* **Assignment**: Beginning with the line that contains "Where should I click to: Tap", write out each remaining line of the records below exactly. Do not copy any picture.

* **Input material**:

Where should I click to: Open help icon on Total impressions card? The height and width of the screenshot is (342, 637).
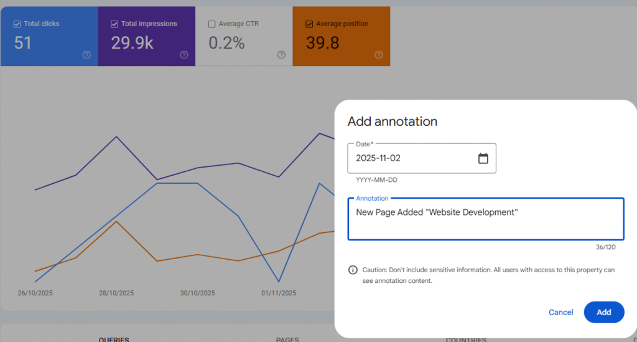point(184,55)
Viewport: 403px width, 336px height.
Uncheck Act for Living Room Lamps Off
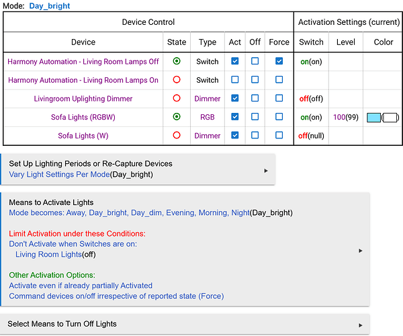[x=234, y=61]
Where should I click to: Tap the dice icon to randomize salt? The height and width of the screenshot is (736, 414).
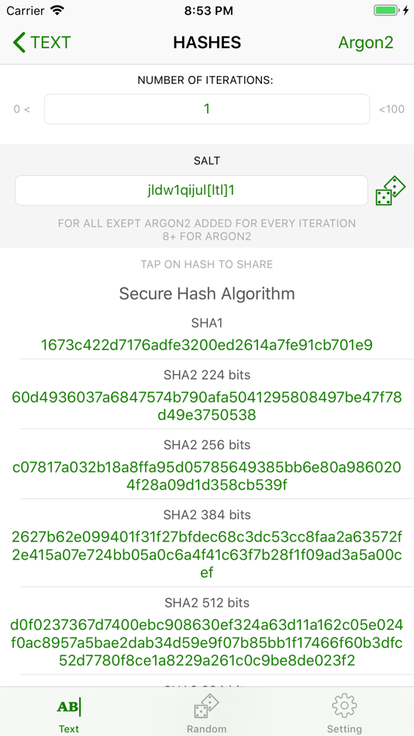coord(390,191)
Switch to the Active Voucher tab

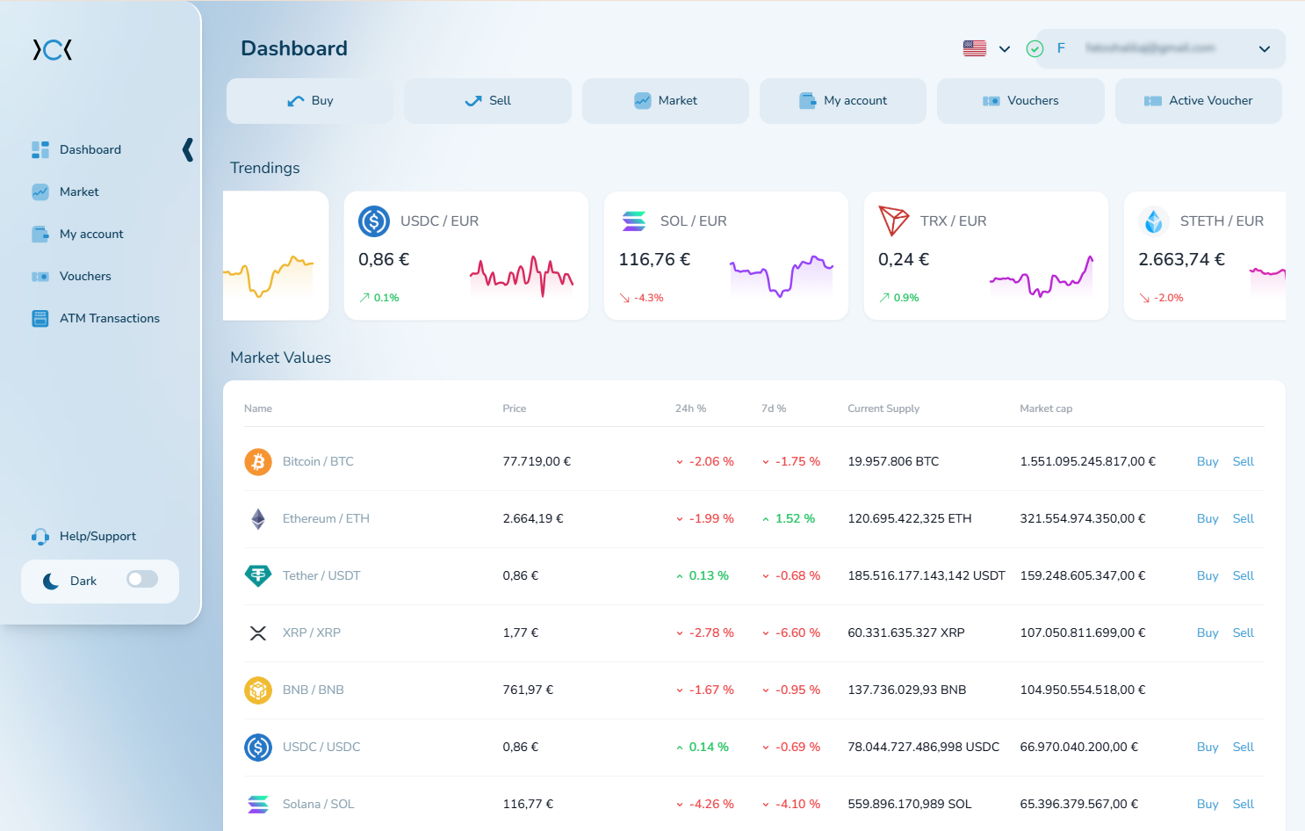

* **Reply to the task**:
Where should I click to: Tap the dice icon to randomize salt? The height and width of the screenshot is (736, 414).
coord(390,191)
Switch to the Active Voucher tab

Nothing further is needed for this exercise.